IT was the worst mining disaster in Kearsley’s history, in which 43 men and boys died in a explosion.

And in March those who lost their lives in the Unity Brook Colliery disaster on March 12 in 1878 will be remembered by the people of Kearsley in a commemoration service 140 years after tragedy.

A permanent memorial to those men and boys will be placed in the community as part of the act of remembrance in early summer after funds were secured through the area forum. The commemoration event is being organised by The Kearsley Festival Group which has formed a working group consisting of members of the Churches on the Mount, councillors, local historians and schools are also being urged to get involved with the poignant chapter of the town’s history.

Records show that out of the 43 who died, 21 of the victims were buried in St Stephen’s graveyard.

Others were buried at St Saviour’s, Ringley, St John’s Farnworth with Kearsley and Swinton.

The idea for a service came from Billy Kelly, secretary of the National Union of Miners, from Farnworth ,who approached Stephen Tonge, community officer for Churches on the Mount. Now there are plans for a permanent memorial to those who died.

And schools and local organisations are becoming involved in the 140th Anniversary Commemoration Service.
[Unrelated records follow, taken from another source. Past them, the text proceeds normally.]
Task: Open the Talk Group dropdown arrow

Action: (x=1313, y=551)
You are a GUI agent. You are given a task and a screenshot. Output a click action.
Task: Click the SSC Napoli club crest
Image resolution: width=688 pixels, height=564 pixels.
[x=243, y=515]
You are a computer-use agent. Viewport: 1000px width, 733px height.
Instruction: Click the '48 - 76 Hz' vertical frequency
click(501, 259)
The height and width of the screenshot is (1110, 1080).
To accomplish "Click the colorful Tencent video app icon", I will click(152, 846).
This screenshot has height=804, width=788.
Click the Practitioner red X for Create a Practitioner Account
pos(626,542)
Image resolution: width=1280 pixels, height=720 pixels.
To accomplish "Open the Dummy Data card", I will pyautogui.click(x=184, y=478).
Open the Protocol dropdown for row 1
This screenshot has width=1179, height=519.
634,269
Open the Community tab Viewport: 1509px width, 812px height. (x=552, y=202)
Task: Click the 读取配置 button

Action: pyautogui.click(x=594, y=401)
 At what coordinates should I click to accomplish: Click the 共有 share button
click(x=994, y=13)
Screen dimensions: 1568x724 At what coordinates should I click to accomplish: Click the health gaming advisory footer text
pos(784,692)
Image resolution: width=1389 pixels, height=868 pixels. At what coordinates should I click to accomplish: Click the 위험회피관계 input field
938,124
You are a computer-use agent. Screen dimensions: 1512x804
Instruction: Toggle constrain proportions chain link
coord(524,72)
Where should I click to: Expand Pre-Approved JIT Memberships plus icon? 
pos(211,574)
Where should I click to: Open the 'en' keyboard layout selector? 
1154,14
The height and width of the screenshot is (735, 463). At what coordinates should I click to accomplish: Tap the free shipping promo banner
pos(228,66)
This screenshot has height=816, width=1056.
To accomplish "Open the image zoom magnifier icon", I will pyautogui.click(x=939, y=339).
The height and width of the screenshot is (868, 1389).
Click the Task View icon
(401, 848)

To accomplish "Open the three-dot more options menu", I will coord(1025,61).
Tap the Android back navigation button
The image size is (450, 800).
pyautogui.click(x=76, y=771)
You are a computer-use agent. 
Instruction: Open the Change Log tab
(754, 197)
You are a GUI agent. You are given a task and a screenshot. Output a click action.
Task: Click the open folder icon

Mr Tonge, community officer for Churches on the Mount, said: “We are notifying all the schools in Kearsley about this project and inviting them to be involved in many ways.

“Some of these are by using the history as a study project, getting involved in the commemoration service, producing designs for a memorial banner.

“We have a number on board and are hoping to get more involved too.

“There are dozens of old coal mineshafts in Kearsley and many are very near to all the schools.”

He added: “The church service will take place at St Stephen’s Church and Kearsley Youth Brass Band will play at the service and provide the music for the hymns.”

Those involved will meet this weekend to develop the plans further.